いよいよお目覚めだ。ドジャース・大谷翔平投手(30)が14日(日本時間15日)に本拠地ロサンゼルスで行われたジャイアンツ戦で1試合2本塁打をマークし、MLB通算250本塁打を記録した。二刀流の復活も近づく中、打者として一つの節目に到達したが、希代のスラッガーにとっては通過点にすぎない。海外メディアでも取りざたされてきた400号、そして500号に到達する日は――。

 大谷のバットに快音が戻った。初回先頭の第1打席で自身11試合ぶりとなる24号ソロを叩き込むと、6回の第4打席は右中間最深部へ25号ソロ。打球角度26度の低い打球ながらスタンドまで運ぶ桁外れのパワーを見せつけ、本拠地ドジャー・スタジアムのファンは総立ちとなった。

 ファンが望むのはやはり特大アーチ。大谷も自分の役割と周囲の期待を承知しており「だいぶ長いこと打てていなかった」と久しぶりの好感触に時折笑顔ものぞかせた。

 今季3度目の1試合2発で「6月男」がいよいよ本領を発揮しそうな気配。25本塁打はナ・リーグダントツで、2位のシュワバー(フィリーズ)にも3本差だ。大谷はこの日が今季69試合目の出場で、昨季の54発も上回る59発ペースとなっている。

 昨年4月21日(同22日)に松井秀喜が持っていた日本選手最多本塁打記録(175本塁打)を塗り替えて以降は単独飛行。同年9月17日(同18日)には、韓国の秋信守が保持していた218本塁打のアジア出身選手記録も更新した。

 猛スピードで記録を破るたび、海外メディアで取り上げられてきたのがさらなる大台到達で「極端に衰えない限り、400本塁打、500本塁打に達するだろう」と伝えられてきた。

 2018年からメジャーでプレーする大谷は今季で通算8年目。打者として928試合目の出場で250号に到達し、現在は3・7試合ごとに一発が生まれる計算だ。すると、400号には1484試合目となる10年目の27年、500号は1856試合目となる12年目の29年シーズンで達成する見込みとなる。

 大谷が花巻東高時代に記した「人生設計ノート」には「40歳で引退」とつづられている。23年オフにドジャースと結んだ10年契約は33年までで、ドジャーブルーのユニホームを着たまま到達できる計算となる。

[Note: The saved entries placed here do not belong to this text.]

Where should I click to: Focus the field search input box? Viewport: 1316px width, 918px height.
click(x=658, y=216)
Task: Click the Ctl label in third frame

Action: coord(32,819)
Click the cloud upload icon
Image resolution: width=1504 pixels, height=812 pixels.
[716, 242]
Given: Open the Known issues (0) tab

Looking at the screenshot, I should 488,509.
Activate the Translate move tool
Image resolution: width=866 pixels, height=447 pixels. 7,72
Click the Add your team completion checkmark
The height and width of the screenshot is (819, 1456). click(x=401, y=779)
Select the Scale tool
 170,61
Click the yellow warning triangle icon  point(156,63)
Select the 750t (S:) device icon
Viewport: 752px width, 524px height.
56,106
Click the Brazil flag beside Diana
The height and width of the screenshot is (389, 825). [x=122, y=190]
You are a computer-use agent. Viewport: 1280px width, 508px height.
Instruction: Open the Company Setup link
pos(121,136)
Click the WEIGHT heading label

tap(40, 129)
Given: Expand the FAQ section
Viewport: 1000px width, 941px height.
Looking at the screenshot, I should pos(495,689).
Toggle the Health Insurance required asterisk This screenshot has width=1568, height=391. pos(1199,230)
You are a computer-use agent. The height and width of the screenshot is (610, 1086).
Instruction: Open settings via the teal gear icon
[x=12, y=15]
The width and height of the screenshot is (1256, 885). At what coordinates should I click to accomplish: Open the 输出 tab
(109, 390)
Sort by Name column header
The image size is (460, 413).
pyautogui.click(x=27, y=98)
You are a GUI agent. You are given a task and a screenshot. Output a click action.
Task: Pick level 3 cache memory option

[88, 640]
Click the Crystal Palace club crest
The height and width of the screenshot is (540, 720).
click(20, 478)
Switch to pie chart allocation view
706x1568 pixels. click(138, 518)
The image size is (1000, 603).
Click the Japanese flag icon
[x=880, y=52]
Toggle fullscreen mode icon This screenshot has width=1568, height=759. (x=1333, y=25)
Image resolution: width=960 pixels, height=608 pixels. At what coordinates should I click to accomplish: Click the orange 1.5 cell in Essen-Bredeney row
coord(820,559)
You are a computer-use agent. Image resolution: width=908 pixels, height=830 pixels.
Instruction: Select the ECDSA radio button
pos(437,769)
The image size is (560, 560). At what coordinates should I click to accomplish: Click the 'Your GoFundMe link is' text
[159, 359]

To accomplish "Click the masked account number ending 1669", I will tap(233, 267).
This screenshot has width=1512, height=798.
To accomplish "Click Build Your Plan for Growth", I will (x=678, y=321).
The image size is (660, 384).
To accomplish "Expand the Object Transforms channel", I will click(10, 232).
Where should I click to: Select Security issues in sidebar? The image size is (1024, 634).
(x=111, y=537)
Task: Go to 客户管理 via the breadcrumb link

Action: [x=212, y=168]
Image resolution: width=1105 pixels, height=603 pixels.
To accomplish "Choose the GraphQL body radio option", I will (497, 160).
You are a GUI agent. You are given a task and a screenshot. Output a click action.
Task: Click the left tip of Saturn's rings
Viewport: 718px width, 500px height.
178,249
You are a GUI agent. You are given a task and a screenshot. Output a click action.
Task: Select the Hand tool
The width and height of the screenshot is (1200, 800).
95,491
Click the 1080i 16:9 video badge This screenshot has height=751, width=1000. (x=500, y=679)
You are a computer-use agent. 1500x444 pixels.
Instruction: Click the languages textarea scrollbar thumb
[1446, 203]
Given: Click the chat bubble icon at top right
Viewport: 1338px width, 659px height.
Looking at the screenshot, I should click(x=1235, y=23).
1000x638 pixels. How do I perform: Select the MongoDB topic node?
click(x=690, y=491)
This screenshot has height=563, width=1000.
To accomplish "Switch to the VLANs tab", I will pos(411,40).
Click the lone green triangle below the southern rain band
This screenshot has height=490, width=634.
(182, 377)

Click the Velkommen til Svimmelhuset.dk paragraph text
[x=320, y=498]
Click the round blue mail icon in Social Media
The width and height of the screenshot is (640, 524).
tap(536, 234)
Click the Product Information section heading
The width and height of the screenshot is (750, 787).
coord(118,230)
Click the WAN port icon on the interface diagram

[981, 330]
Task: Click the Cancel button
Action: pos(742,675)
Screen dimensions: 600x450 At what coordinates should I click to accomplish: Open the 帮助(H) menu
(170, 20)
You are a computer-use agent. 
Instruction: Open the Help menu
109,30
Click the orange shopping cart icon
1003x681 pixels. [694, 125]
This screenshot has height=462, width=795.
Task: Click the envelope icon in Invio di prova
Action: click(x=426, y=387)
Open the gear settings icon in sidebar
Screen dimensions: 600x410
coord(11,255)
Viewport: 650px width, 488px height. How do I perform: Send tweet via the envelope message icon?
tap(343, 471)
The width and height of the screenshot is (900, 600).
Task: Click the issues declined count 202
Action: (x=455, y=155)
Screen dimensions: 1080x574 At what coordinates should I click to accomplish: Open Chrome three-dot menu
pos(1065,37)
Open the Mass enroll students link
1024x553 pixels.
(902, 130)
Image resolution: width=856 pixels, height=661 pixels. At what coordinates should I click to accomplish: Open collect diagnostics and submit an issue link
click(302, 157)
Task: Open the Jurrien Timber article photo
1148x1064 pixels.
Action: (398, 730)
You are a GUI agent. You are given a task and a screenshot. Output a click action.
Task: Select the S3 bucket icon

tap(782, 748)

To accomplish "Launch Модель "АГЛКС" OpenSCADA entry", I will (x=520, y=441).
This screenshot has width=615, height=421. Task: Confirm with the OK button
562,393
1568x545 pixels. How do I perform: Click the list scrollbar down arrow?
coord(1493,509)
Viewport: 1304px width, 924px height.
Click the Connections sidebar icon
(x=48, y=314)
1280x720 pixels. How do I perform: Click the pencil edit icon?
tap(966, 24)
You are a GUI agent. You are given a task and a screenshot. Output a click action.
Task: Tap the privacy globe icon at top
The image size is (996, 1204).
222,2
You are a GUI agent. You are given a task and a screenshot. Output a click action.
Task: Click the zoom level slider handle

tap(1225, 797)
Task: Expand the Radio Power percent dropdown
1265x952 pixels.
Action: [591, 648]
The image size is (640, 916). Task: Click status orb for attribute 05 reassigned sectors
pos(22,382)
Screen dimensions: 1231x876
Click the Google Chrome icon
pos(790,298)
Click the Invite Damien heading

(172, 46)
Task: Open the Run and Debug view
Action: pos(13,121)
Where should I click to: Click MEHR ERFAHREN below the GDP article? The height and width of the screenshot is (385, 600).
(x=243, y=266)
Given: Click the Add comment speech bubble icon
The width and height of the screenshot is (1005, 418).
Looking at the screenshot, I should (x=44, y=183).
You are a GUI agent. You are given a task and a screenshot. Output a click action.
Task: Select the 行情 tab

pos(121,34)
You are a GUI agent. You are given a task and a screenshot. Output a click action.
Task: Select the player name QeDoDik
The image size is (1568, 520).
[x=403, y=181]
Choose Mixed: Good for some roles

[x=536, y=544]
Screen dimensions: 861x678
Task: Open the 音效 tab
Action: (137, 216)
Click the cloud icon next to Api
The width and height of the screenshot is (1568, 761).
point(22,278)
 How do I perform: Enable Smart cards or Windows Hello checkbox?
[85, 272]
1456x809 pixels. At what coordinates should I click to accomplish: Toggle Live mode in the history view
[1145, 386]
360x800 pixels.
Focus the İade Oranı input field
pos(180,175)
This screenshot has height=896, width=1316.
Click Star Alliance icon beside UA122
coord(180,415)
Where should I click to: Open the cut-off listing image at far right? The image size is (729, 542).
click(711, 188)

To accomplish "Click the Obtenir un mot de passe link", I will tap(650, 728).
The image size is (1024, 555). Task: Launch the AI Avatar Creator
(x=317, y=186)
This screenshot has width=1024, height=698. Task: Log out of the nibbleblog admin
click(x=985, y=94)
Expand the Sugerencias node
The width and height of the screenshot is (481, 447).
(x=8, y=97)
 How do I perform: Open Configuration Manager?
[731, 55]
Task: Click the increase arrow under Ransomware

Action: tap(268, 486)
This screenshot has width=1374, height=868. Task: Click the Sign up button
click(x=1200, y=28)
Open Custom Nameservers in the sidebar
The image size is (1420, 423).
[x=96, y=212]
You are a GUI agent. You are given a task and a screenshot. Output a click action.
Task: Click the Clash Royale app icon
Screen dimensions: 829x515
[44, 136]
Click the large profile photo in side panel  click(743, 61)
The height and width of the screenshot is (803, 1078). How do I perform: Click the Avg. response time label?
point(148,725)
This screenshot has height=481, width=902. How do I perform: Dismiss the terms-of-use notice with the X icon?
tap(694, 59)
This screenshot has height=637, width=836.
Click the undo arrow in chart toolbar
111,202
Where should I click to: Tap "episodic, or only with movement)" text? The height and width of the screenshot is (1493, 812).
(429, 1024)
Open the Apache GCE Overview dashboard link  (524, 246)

 もっとも、大谷自身は以前から「まだキャリアの途中。今の数字がどうこうというのはあまり気にしなくていいのかな」と個人成績を気にするそぶりも見せず「(現役生活が)終わった時にどれくらいやれたかなというのを自分で確認できればいい」と話している。

 今後は投手復帰も予定される中、フリードマン編成本部長は「体力面では持久力を高め、疲労で攻撃に支障をきたさないようにできる限りのことをしている」と話した。過去の常識やあらゆる想像を超えていくのが大谷だ。どこまで記録を伸ばせるのか目が離せない。